_TASK REQUIREMENTS_: Carry on the iBook reassembly tips that follow, writing more bulleted tips in the same style after the last one shown.

_EXCERPT PROVIDED_:
BEGIN

I was cleaning up the graphics side of the site, and ran into this bit: an excerpt from an email I sent a friend in London concerning the finer points of installing a new hard drive into an iBook long ago:

•The top shield has basically two sizes of screws, so it’s not as intimidating screwing it back on as it might first seem. The only exception (usually), is an extra small screw that goes in the corner at the top of the battery bay. If you get confused as to which holes need screws (assuming you didn’t mark the holes with a felt-tip or something similar), just rest the top case back in position and see if the screw holes in it have a clear path. If they don’t you’ve put one into the wrong hole. Easy to correct.

•The little metallic cloth doohickey/grounding strap at the top beside the display coming off the LVDS (Low Voltage Data Signal) cable screws on top of the shield. [If you’re curious, this is the cable that carries the actual digital signal to the LCD. The backlight is powered from the cable that attaches over by the RAM slot). The other cable, the one that attaches down by the HD is actually the mic cable. I have no idea why it attaches way down there.

•Don’t forget the reed switch magnet just above the battery bay inside the cd tray; it has a nasty habit of snatching the screw from your screwdriver. [The reed switch is a magnetically activated metal strip switch inside the display. It’s what signals the iBook to go to sleep when the lid is closed. Wave a magnet by the right hand side of the display and watch your machine magically go to sleep].

•Those four screws that are in the battery bay and CD slot?—the slightly larger two go in the battery bay, but no harm will come to the machine if you accidentally reverse them.

•Slip the top case back on over the DC-in port first, then the other sides will slide/snap down without too much issue.

•Don’t forget to attach the keyboard before screwing down the RAM shield! (I do this all the time, most irritating to have to unscrew the thing again, and a source of neverending amusement to my  coworker when he hears me say “Shit!” when reassembling one. ;-)

•AirPort card goes in text side up/Apple symbol down.

END

_DATA LINES_:

BEGIN

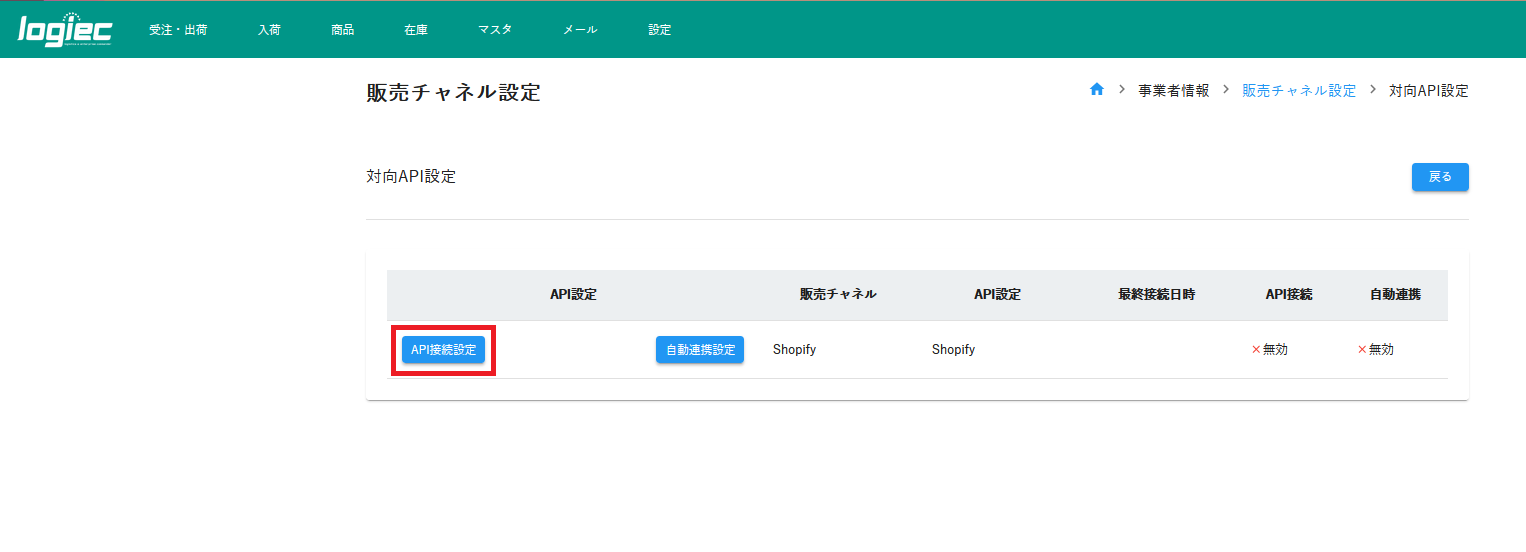Click the red X in 自動連携 column
Viewport: 1526px width, 552px height.
pyautogui.click(x=1362, y=350)
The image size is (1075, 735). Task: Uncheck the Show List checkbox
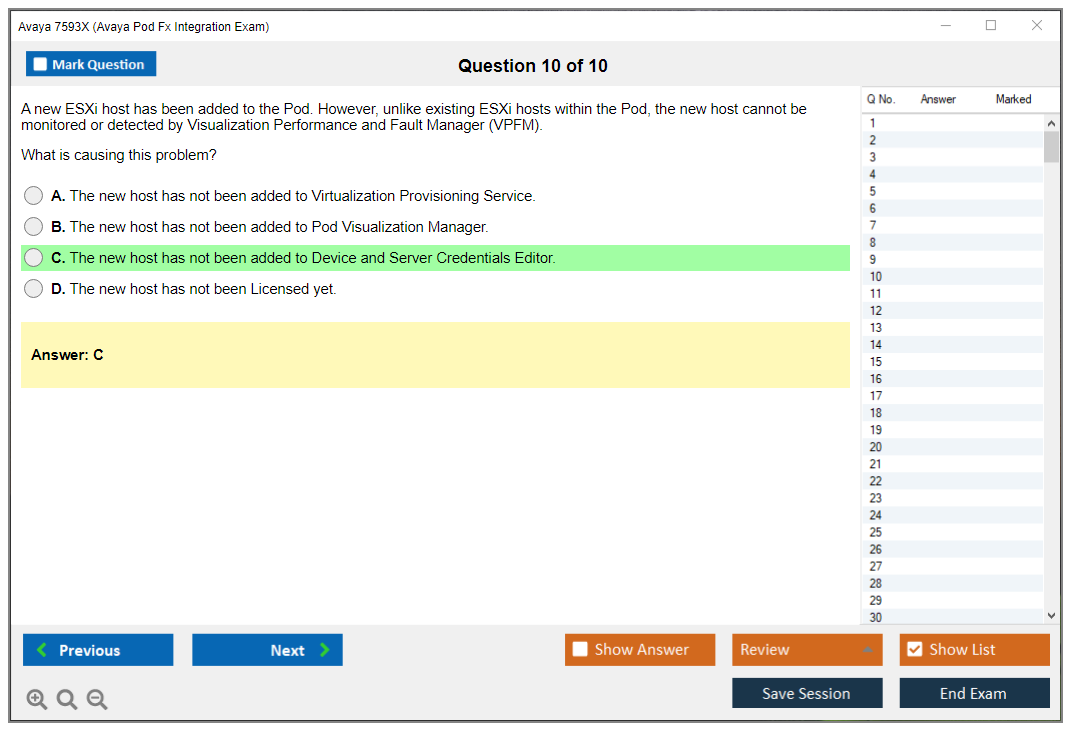914,650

END

_ANSWER FOR THIS EXERCISE_:
•If the iBook doesn’t power up the first time you press the button, don’t panic. Wait a second or two, and press again. It’s not uncommon. I think it has something to do with the power management unit being cut off from all current, but am not entirely sure.

•You can make the little round top case magnet jump around and chase your screwdriver pretty easily. This is vastly amusing, especially if you make little ‘Grrr, Grrr,” noises like a small dog.

•Your coworkers will likely laugh at you, not with you, if you do this.

•I speak from experience.

•Nudge the cables that come off the display back into place up under the shield’s edge as you’re putting the bottom case back on and it’ll sit easier. (This is another surprising Apple touch. Those cables are protected by wrapping them in capton tape. And because there’s a teeny-tiny chance they might show in the least bit, Apple paints them gray to match the case).

•Paying attention to the placement of the plastic shield around the ports can save you from having to remove and reseat the bottom case. (The bottom case’s edge goes under the ports shield).

•If you want some insanely strong magnets, take apart your old hard drive. If it’s been sounding as if there is a ping-pong game going on inside of it, the data is basically toast anyway. There should be two inside—they activate the read/write arm, plus a perfect mirror of a disk.

As you may have surmised, the means by which I make my living have quite a lot to do with Apple laptops.